=== PROBLEM TO SOLVE ===
Could you reproduce every record below exactly, excluding all pictures?

=== SUPPLIED DATA ===

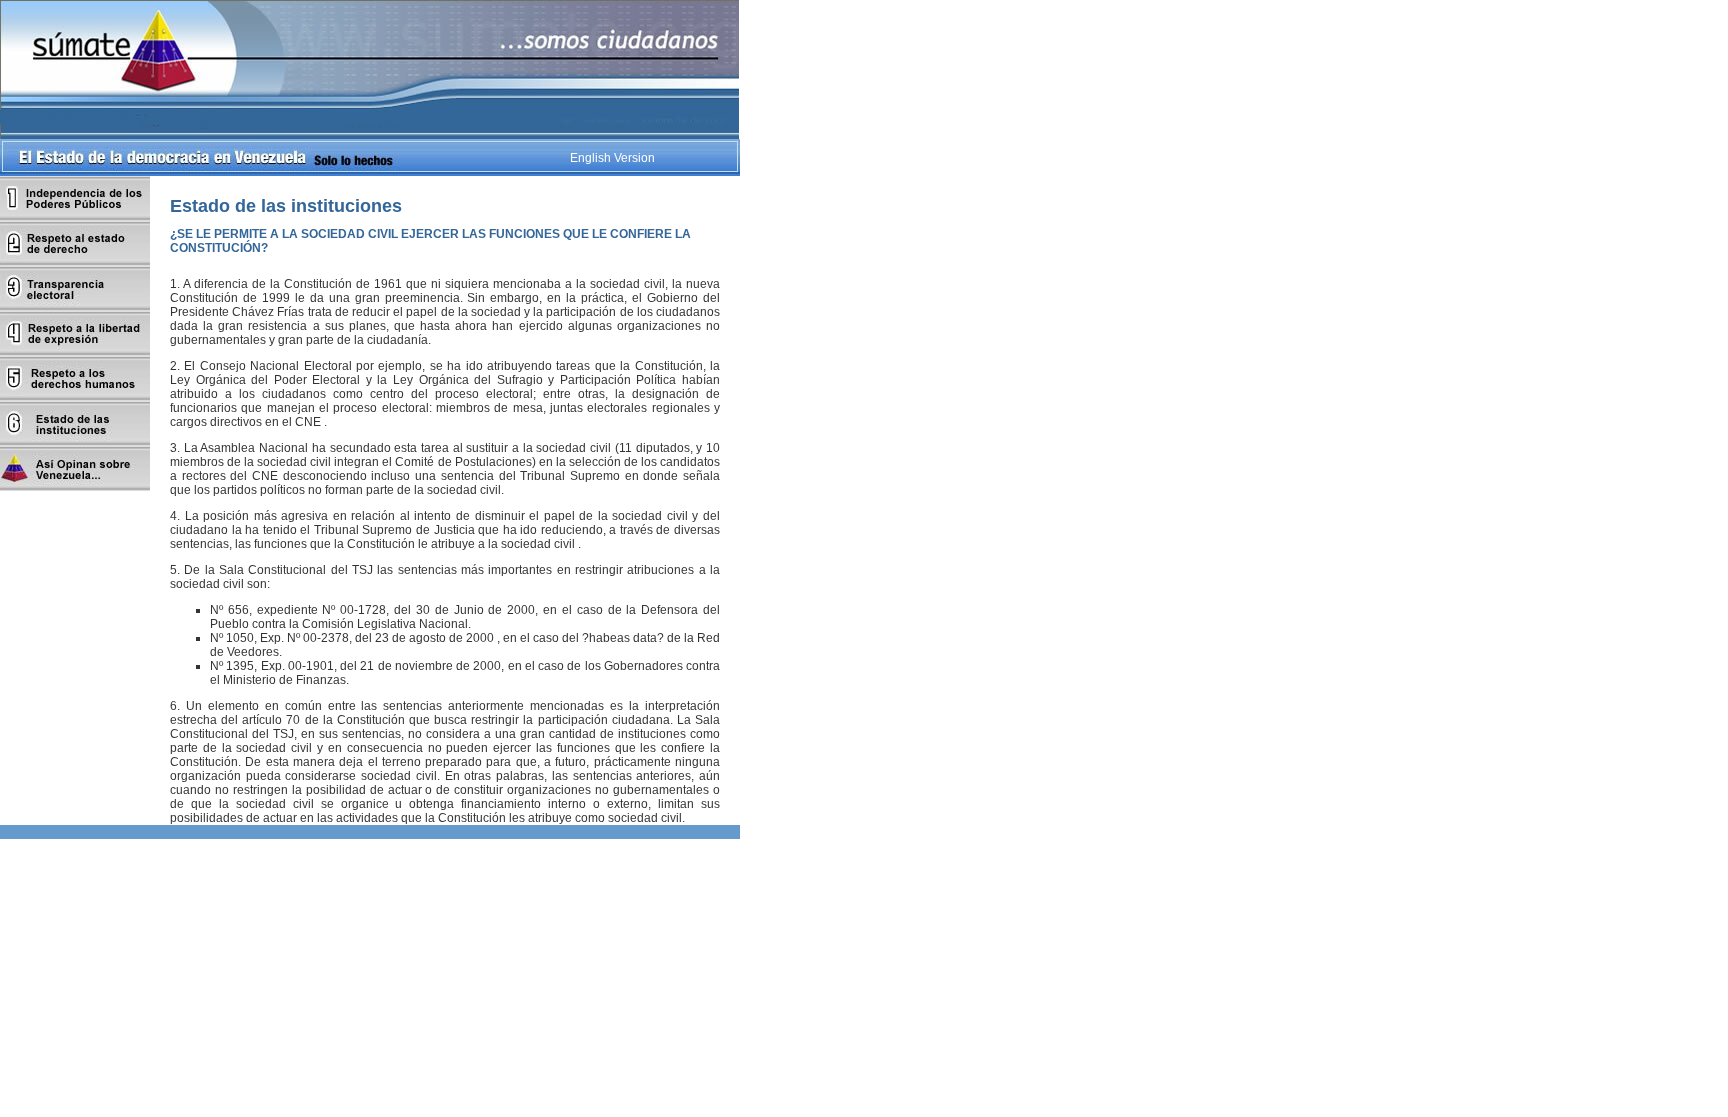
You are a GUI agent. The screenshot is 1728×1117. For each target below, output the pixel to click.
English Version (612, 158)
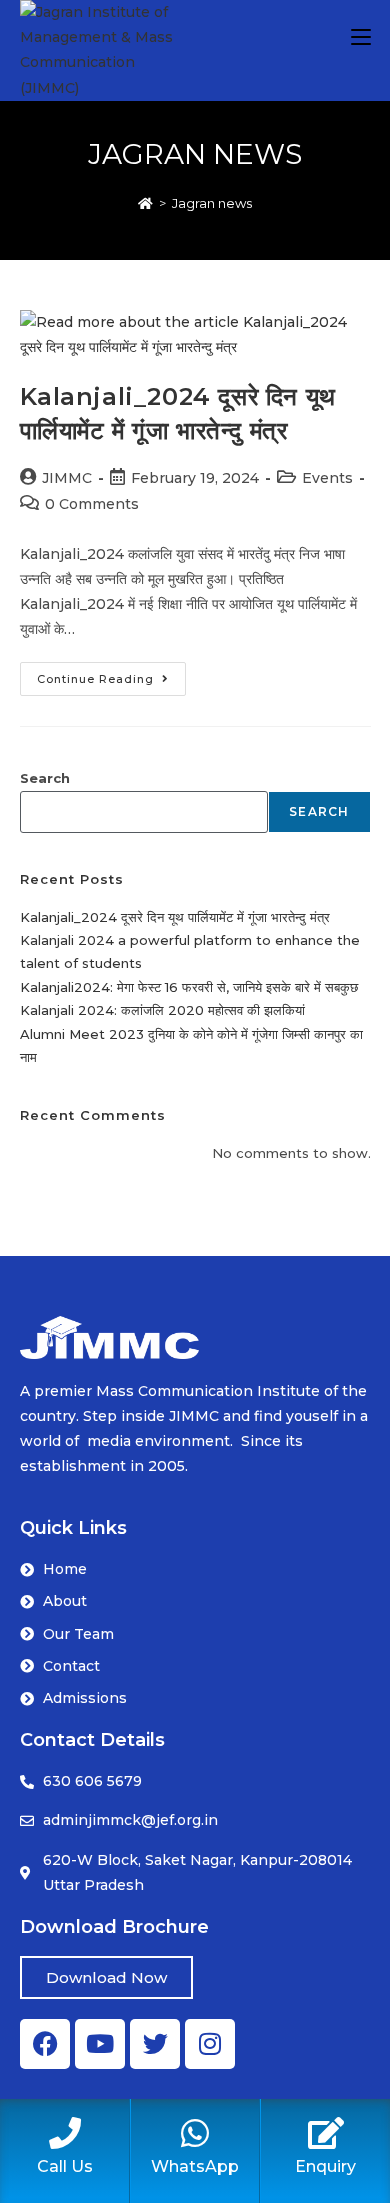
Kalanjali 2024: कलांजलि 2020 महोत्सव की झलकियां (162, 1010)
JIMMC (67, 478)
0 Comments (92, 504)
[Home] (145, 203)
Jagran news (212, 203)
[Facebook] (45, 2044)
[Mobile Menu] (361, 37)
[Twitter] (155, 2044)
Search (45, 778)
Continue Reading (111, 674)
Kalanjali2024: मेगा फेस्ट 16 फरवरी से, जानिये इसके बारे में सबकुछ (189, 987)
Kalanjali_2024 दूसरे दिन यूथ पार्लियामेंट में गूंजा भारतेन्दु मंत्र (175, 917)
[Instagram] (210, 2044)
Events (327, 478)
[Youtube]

=== EXERCISE RESULT ===
You are a GUI agent. The screenshot is 1728×1117. For each target below, output the pixel to click.
English Version (612, 158)
Kalanjali 2024: कलांजलि 2020 महोत्सव की झलकियां (162, 1010)
JIMMC (67, 478)
0 Comments (92, 504)
[Home] (145, 203)
Jagran news (212, 203)
[Facebook] (45, 2044)
[Mobile Menu] (361, 37)
[Twitter] (155, 2044)
Search (45, 778)
Continue Reading (111, 674)
Kalanjali2024: मेगा फेस्ट 16 फरवरी से, जानिये इसके बारे में सबकुछ (189, 987)
Kalanjali_2024 दूसरे दिन यूथ पार्लियामेंट में गूंजा भारतेन्दु मंत्र (175, 917)
[Instagram] (210, 2044)
Events (327, 478)
[Youtube]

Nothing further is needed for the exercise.